* TASK *
Every record that follows should be printed verbatim.

* EXTRACTED RECORDS *
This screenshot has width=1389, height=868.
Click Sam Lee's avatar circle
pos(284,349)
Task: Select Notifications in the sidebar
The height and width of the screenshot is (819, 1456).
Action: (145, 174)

* RESPONSE *
This screenshot has width=1389, height=868.
Click Sam Lee's avatar circle
pos(284,349)
Task: Select Notifications in the sidebar
The height and width of the screenshot is (819, 1456).
Action: (145, 174)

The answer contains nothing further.